§ **TASK OBJECTIVE**
If a line in the records below contains the word "animation", copy it.

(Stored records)
:::

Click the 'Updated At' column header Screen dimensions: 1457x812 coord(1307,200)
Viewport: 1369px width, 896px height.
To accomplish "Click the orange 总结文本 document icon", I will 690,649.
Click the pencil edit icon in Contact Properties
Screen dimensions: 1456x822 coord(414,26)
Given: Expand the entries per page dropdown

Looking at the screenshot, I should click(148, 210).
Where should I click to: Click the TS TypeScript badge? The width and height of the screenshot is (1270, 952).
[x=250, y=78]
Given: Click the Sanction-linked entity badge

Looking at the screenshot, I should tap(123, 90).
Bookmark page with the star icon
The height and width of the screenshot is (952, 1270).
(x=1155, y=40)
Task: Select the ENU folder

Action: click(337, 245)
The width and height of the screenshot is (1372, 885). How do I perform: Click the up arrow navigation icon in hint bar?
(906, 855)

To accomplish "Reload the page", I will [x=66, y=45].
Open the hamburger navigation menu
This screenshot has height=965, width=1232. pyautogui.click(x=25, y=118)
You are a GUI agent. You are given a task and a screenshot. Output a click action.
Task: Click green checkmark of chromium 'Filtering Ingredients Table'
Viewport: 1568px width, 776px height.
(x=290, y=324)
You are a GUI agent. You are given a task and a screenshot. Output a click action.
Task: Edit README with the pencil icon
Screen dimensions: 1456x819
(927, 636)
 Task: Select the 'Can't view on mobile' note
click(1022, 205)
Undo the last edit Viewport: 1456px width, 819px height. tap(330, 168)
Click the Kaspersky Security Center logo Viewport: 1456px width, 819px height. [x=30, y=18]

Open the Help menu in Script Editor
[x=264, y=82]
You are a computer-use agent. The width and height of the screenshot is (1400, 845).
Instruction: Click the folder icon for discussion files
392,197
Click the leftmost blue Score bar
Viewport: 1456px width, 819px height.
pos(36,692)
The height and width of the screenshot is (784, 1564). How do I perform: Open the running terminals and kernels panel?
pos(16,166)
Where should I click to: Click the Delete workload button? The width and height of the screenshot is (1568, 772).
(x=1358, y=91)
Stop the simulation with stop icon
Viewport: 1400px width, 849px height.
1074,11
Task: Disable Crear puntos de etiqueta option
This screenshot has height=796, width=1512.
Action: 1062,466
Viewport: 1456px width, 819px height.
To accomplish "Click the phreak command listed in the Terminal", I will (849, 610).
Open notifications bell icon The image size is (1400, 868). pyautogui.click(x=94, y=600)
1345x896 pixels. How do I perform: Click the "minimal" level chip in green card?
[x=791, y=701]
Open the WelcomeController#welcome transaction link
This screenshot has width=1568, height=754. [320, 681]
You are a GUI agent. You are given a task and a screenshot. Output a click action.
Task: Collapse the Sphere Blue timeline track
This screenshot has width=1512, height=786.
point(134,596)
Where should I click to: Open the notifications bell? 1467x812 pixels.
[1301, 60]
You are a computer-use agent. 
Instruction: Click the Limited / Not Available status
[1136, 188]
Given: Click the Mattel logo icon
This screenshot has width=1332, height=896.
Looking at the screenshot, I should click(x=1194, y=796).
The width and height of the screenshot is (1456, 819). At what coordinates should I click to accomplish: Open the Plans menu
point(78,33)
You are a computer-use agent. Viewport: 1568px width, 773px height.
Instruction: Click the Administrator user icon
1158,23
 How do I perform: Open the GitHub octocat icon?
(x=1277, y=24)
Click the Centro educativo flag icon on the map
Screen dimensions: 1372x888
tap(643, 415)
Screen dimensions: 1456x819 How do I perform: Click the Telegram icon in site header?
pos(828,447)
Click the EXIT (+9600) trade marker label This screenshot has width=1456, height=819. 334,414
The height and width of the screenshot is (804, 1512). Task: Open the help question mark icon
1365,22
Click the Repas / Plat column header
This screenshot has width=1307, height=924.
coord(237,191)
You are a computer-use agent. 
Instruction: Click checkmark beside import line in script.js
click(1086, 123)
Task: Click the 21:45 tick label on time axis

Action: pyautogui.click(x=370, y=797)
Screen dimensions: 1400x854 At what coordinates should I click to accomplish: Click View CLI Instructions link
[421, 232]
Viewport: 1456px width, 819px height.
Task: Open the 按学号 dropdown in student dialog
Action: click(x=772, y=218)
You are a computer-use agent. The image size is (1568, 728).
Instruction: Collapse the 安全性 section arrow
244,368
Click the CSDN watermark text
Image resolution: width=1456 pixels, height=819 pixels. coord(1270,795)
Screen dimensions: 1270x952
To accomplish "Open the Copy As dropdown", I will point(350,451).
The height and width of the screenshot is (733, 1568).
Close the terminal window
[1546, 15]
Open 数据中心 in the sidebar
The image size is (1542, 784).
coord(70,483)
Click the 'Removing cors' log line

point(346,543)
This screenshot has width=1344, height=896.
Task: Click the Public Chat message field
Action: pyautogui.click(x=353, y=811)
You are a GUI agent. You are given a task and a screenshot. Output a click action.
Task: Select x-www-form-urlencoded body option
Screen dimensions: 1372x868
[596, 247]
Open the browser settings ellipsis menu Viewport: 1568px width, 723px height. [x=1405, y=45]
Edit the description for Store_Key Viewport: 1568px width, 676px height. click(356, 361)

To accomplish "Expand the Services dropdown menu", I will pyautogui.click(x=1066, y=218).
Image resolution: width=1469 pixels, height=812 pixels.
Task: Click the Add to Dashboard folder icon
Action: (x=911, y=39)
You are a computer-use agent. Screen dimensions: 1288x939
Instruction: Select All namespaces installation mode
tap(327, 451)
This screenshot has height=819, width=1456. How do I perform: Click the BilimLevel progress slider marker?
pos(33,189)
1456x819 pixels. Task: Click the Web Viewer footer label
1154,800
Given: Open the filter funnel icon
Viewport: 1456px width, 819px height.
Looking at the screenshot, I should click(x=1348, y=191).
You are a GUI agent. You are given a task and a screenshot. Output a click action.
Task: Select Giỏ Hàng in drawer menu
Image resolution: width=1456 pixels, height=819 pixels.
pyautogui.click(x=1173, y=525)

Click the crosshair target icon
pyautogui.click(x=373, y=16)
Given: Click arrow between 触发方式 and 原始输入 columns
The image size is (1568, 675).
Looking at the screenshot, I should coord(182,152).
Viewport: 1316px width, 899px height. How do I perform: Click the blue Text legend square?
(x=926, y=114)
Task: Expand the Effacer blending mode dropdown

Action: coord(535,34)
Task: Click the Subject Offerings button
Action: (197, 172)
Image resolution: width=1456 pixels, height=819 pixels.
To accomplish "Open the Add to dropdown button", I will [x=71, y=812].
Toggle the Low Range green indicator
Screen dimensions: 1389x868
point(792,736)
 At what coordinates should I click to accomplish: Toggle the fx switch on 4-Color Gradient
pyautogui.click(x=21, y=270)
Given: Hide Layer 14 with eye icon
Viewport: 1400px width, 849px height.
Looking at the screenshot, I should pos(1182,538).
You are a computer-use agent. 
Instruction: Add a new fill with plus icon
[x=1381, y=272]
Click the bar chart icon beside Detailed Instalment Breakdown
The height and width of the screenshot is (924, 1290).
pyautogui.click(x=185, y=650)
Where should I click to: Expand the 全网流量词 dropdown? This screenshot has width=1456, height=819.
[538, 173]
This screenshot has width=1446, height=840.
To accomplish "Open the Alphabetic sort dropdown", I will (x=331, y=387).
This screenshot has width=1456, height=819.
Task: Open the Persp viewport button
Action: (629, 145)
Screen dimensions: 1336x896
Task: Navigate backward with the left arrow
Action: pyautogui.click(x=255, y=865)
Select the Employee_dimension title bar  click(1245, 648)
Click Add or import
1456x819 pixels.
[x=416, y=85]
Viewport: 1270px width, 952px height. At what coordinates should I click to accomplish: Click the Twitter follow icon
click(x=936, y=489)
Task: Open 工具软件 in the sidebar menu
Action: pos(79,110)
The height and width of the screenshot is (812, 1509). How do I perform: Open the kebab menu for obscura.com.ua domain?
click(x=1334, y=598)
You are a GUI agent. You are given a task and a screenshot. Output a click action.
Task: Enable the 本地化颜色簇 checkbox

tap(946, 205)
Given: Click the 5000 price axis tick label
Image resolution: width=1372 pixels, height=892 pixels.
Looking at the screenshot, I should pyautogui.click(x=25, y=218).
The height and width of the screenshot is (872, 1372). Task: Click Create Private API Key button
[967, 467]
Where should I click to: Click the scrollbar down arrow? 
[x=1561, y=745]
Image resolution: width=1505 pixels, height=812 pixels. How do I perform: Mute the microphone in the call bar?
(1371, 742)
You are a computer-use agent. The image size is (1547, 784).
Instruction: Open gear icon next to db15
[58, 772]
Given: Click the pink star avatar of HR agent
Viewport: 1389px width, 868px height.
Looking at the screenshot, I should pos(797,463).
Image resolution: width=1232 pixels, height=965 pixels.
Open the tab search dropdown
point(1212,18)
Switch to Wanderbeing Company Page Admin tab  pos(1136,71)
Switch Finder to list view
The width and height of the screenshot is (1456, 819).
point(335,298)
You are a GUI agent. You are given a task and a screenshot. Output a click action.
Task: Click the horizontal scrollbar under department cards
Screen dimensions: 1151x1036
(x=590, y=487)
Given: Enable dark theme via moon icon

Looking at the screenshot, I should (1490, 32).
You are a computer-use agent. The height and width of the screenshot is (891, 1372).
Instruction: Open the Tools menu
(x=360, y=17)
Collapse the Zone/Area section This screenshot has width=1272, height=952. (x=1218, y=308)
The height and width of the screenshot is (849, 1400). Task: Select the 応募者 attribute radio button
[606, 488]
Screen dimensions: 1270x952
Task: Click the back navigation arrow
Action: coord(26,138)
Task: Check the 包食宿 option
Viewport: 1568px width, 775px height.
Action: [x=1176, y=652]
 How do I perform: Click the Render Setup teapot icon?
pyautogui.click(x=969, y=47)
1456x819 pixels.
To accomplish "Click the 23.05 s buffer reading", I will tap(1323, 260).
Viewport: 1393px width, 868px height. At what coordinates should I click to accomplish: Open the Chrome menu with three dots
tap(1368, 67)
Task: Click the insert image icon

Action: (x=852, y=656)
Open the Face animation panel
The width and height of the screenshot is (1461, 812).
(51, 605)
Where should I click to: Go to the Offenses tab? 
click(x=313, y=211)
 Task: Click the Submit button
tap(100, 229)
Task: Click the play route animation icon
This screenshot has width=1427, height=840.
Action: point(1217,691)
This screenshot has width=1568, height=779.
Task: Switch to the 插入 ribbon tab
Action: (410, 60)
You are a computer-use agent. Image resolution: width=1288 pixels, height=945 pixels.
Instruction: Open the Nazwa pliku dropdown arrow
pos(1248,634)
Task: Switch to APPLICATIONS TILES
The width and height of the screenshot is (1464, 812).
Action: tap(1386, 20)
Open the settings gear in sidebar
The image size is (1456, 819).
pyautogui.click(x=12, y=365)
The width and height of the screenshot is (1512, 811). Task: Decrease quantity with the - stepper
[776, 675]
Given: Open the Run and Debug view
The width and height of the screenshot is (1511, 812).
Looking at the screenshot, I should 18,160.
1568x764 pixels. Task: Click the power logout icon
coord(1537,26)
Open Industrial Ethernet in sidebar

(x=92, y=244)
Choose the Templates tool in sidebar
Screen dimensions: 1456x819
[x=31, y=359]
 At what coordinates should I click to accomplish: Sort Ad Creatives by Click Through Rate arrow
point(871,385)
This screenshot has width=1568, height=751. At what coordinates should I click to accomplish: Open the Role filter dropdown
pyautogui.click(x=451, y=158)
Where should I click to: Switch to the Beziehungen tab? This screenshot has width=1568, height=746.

:::

§ **COMPLETED TASK**
Open the Face animation panel
Task: Click the play route animation icon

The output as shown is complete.